An dieser Stelle sollte man nicht zu schnell erleichtert sein. Denn die eigentlich beunruhigende Frage stellt sich erst jetzt. Was ist mit denen, bei denen niemand da war? Diese Gruppe hatte das Glück, dass jemand die Bedingungen für sie gedreht hat. Aber ein Bildungssystem, in dem der Abschluss davon abhängt, ob zufällig eine engagierte Person auftaucht, ist kein gerechtes System, sondern eine Lotterie. Wenn dieselbe Vertragslösungsquote Jahr für Jahr auf hohem Niveau verharrt, dann heißt das, dass es überall diese jungen Menschen gibt, und dass bei den meisten von ihnen eben niemand da war. Der einzelne Rettungsfall ist deshalb kein Grund zum Feiern, sondern der Beleg für ein strukturelles Versäumnis.

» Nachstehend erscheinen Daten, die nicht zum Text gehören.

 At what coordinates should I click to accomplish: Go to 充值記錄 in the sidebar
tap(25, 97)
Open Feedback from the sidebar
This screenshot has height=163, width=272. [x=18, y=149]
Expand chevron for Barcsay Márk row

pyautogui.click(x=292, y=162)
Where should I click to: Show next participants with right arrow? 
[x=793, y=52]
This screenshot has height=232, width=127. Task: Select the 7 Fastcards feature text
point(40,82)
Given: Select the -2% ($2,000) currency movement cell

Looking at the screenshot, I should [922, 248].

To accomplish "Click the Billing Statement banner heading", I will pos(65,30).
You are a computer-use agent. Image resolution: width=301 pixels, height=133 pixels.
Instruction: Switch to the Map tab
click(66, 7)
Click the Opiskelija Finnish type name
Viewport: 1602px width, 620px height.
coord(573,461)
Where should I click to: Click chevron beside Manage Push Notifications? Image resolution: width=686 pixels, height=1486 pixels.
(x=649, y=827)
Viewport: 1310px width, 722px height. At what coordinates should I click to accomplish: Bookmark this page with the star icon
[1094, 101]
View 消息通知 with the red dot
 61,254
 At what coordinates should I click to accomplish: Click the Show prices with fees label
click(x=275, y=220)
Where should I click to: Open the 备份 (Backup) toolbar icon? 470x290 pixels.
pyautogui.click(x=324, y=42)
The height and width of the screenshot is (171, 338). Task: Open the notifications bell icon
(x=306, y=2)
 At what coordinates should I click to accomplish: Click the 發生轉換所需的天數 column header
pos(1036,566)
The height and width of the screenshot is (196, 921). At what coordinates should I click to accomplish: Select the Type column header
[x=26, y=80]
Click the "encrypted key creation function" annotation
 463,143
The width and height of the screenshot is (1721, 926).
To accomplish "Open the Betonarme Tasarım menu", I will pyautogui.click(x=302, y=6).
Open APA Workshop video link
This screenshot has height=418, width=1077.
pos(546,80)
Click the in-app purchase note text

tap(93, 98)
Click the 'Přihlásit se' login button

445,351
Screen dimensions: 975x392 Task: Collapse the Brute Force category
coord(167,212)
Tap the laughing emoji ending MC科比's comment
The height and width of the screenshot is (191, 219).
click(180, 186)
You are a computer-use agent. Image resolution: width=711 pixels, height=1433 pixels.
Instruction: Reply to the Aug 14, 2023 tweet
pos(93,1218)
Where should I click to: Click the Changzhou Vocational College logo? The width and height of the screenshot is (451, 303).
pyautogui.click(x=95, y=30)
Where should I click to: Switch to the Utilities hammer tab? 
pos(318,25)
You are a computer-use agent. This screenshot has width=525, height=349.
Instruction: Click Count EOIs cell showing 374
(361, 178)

Er zeigt, was möglich wäre, wenn die Unterstützung nicht vom Zufall abhinge, sondern zum Rahmen selbst gehörte.
Diese Korrektur ist keine Leistung einer einzelnen Person. Ausbildungsbegleitungen, Lehrkräfte, Sozialpädagog:innen, Ausbilder:innen und Betriebe bilden zusammen das System, in dem eine Ausbildung gelingt oder scheitert. Sie alle gestalten den Rahmen mit, in dem junge Menschen lernen. Wenn dieser Rahmen so gebaut ist, dass Erschöpfung, Entmutigung und widersprüchliche Anforderungen die Regel sind, dann scheitern nicht die Auszubildenden, dann scheitert der Rahmen.
Ist er so gestaltet, dass Zeit zum Lernen, fachliche Unterstützung und Anerkennung zusammenkommen, dann führt er die Auszubildenden ans Ziel. Nicht der einzelne Wille entscheidet über den Abschluss, sondern die Bedingungen, die alle Beteiligten gemeinsam herstellen. Genau deshalb ist Ausbildungsbegleitung keine nette Zusatzleistung. Sie ist der Ort, an dem die Verantwortung dorthin zurückgelegt wird, wo sie hingehört, in das System selbst.
Zahlen und Befunde zu Vertragslösungen: Bundesinstitut für Berufsbildung (BIBB), Datenreport zum Berufsbildungsbericht 2025 sowie 2021. Studie zu Abbruchursachen: Soziologisches Forschungsinstitut Göttingen (SOFI), Reden ist Gold, 2016. Theorie: Axel Honneth, Kampf um Anerkennung (1992); Albert Bandura, Self-Efficacy (1997); Michel Foucault, Die Gouvernementalität (2000); Ulrich Bröckling, Das unternehmerische Selbst (2007).